__Supplied entries__

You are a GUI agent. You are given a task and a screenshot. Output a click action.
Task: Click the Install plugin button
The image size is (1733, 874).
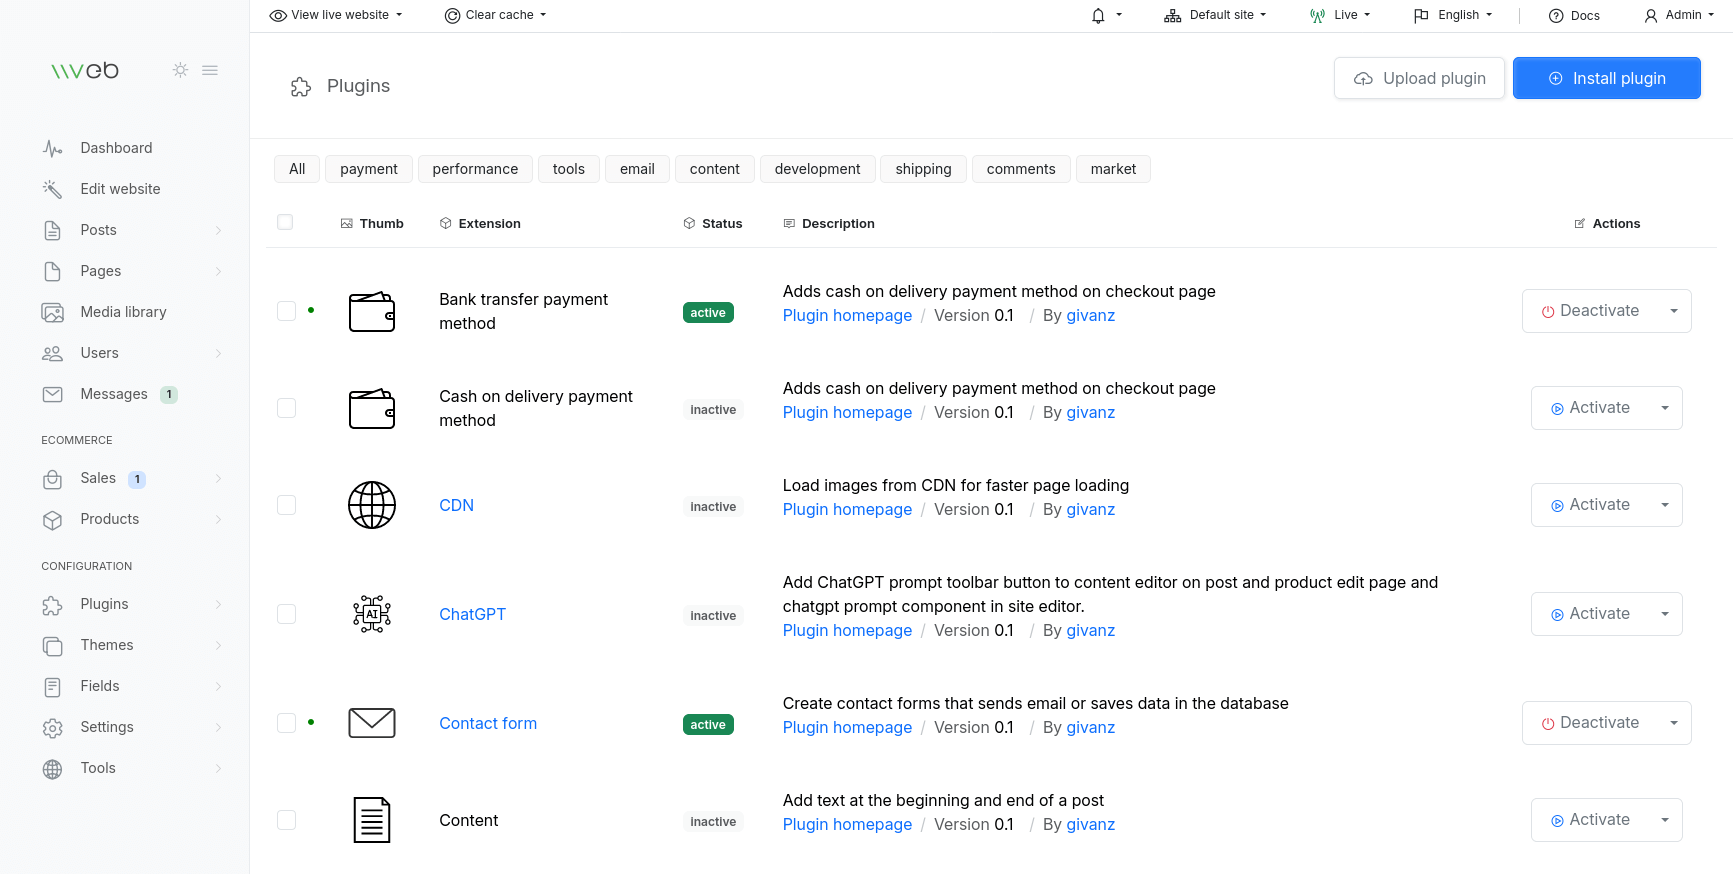point(1606,78)
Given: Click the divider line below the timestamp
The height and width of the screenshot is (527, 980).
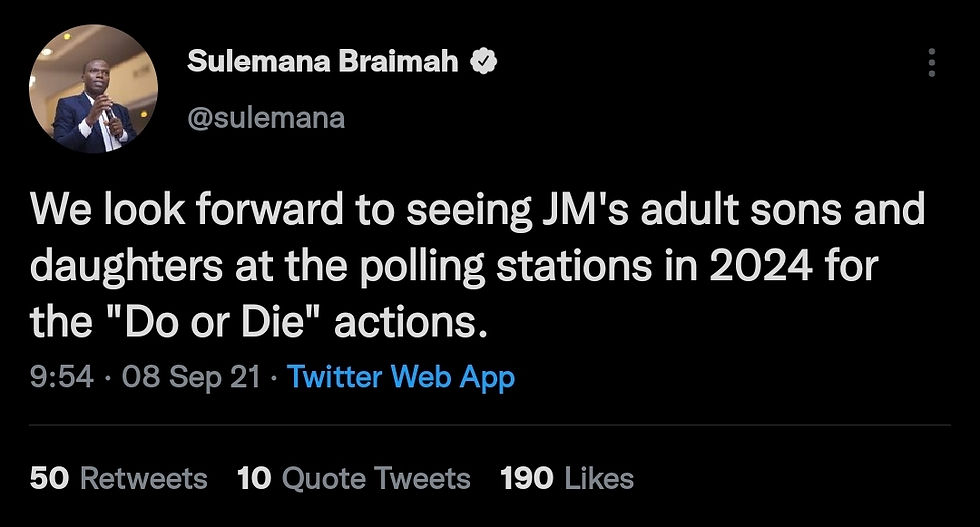Looking at the screenshot, I should 489,425.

__Exercise objective__
Reproduce every line of the entries above word for word, leaving the pictures out.

__Exercise response__
You are a GUI agent. You are given a task and a screenshot. Output a click action.
Task: Click the Install plugin button
The image size is (1733, 874).
point(1606,78)
Given: Click the divider line below the timestamp
The height and width of the screenshot is (527, 980).
Looking at the screenshot, I should 489,425.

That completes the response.